■ **WHAT THE TASK ASKS**
Count the lines in the data below that contain the string "icon", with case taken into account, and reply with only that number.

■ **RECORDS FOR THIS TASK**

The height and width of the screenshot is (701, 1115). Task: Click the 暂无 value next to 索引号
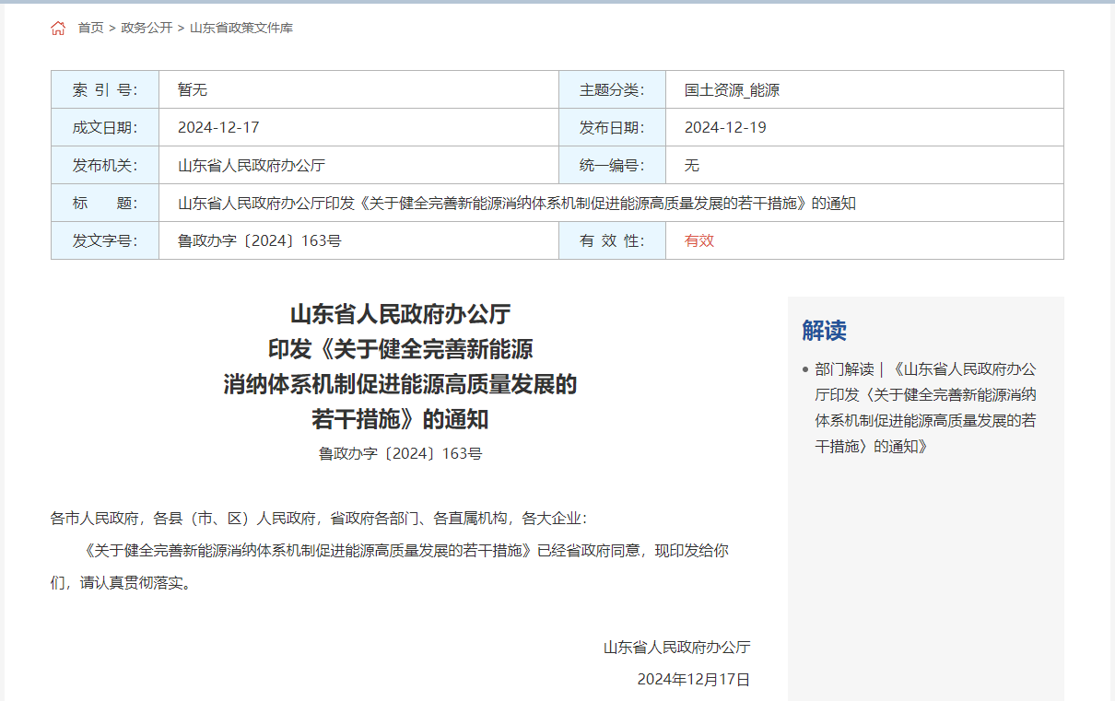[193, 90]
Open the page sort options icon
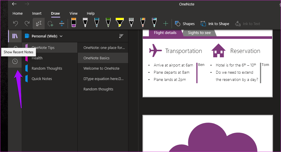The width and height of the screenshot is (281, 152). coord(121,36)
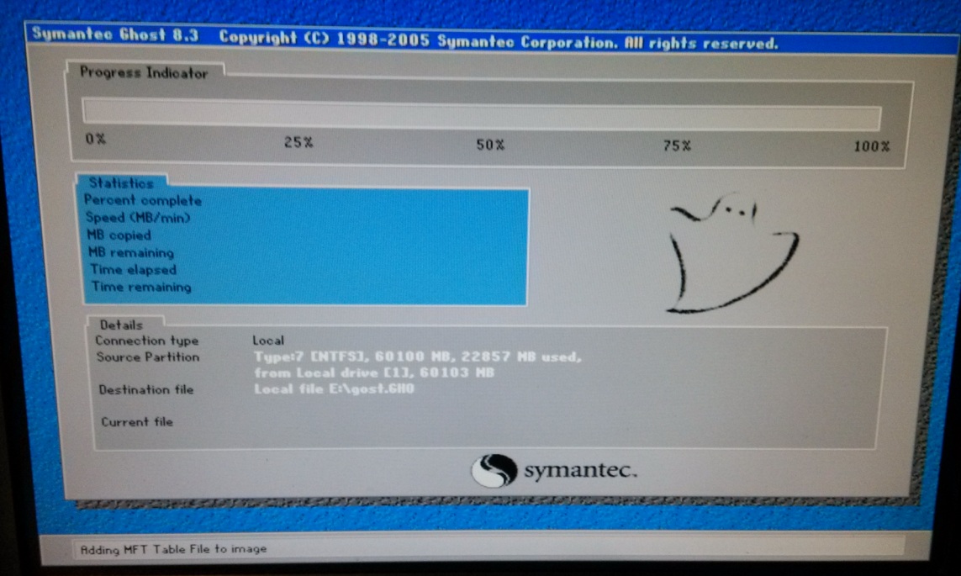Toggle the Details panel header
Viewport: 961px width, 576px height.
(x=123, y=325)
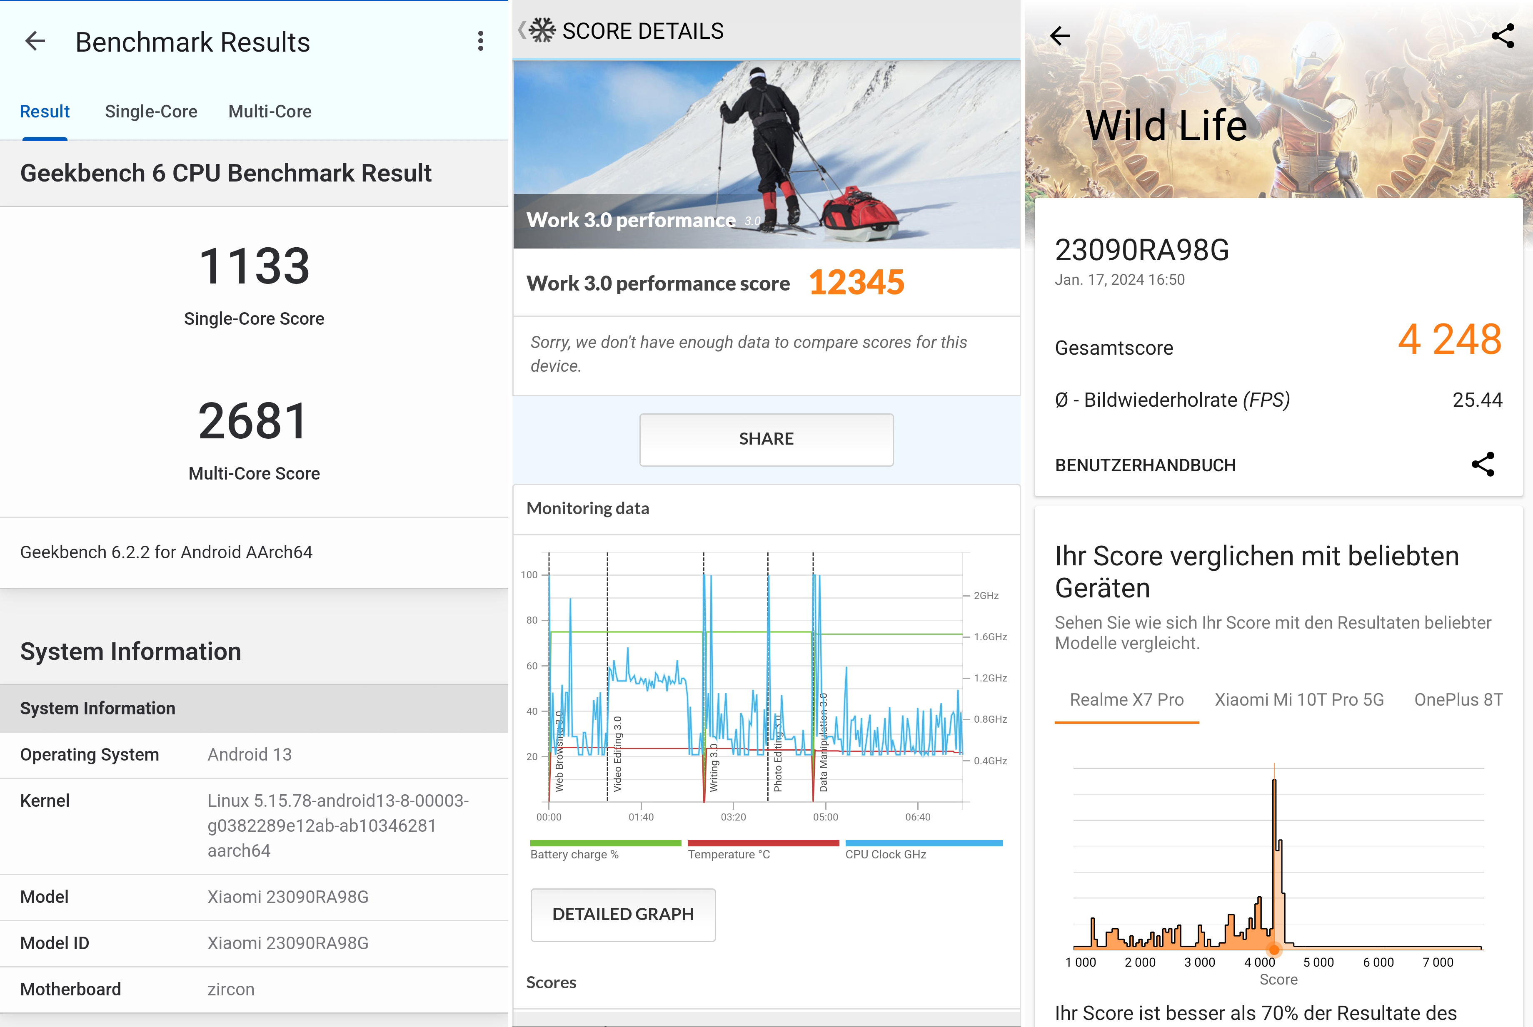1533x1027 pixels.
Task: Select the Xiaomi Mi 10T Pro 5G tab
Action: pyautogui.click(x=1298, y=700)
--
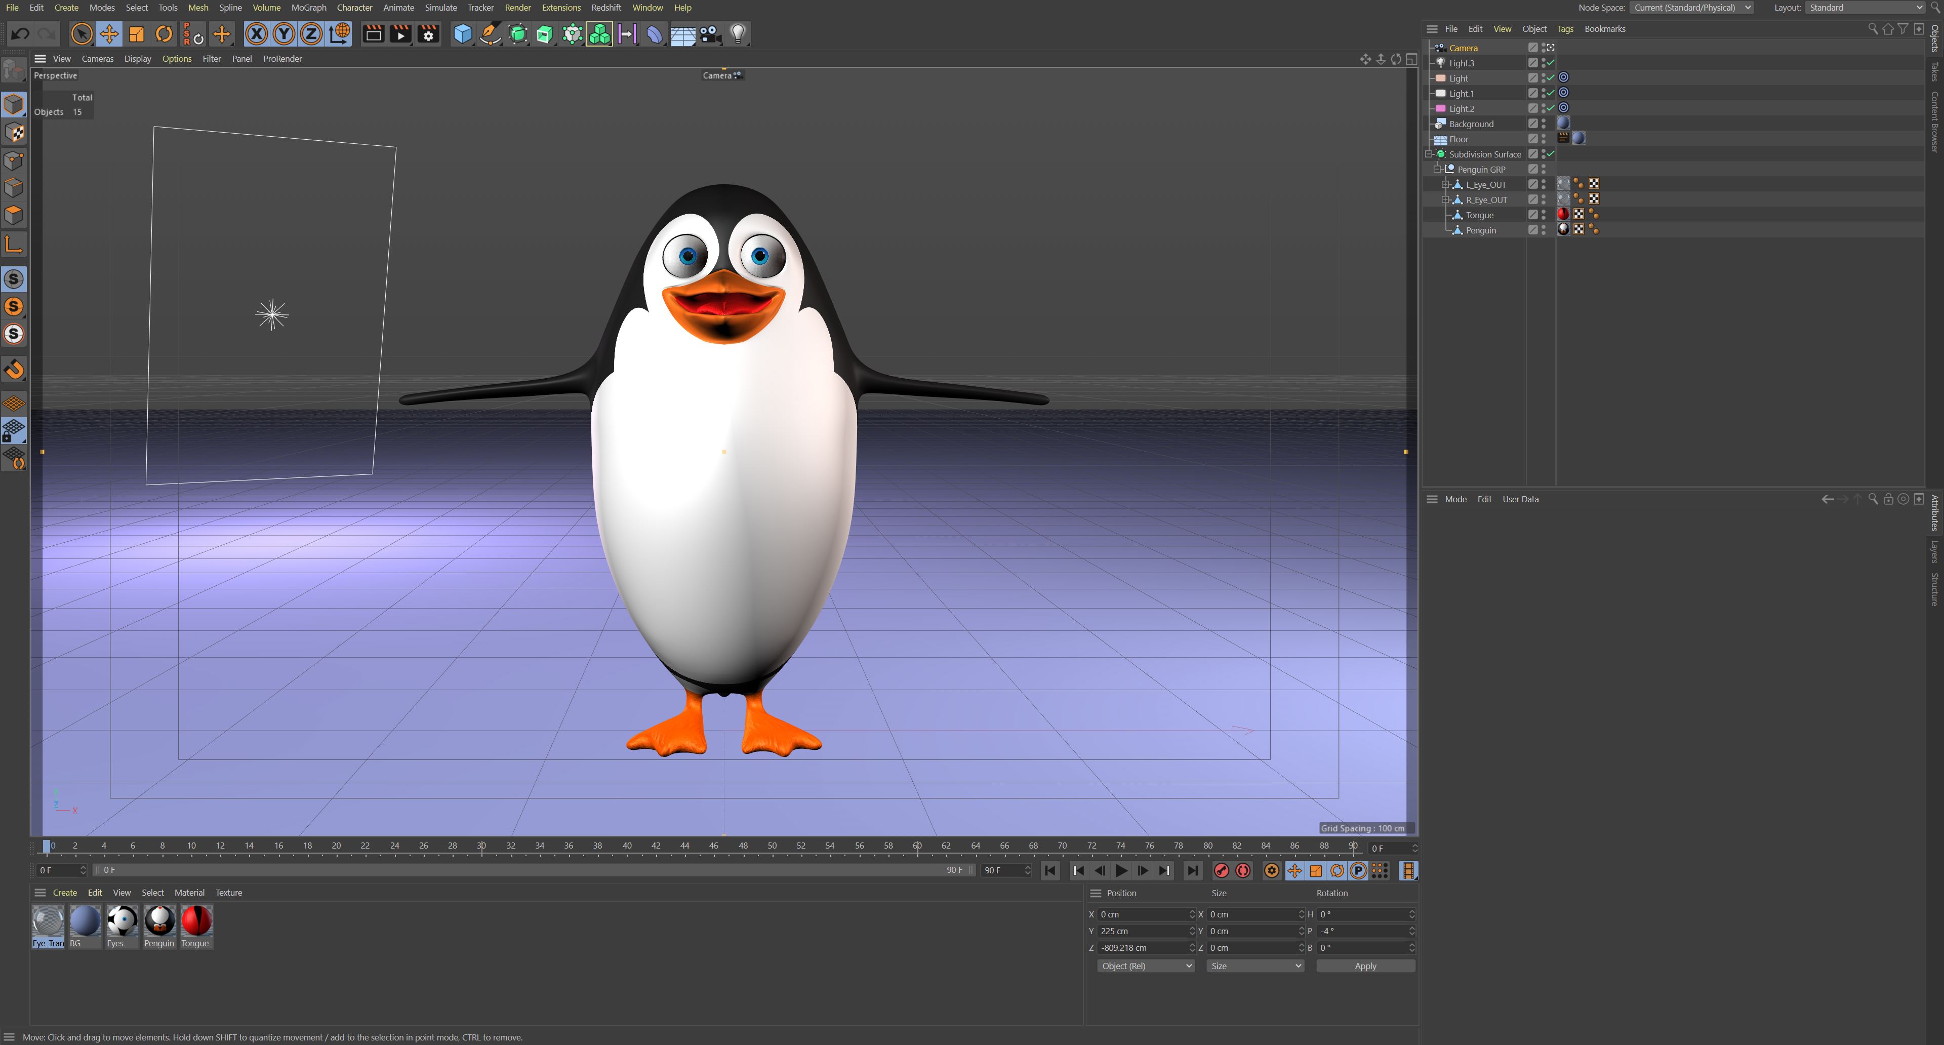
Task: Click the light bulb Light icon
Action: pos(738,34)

■ **SOLVED PROBLEM**
2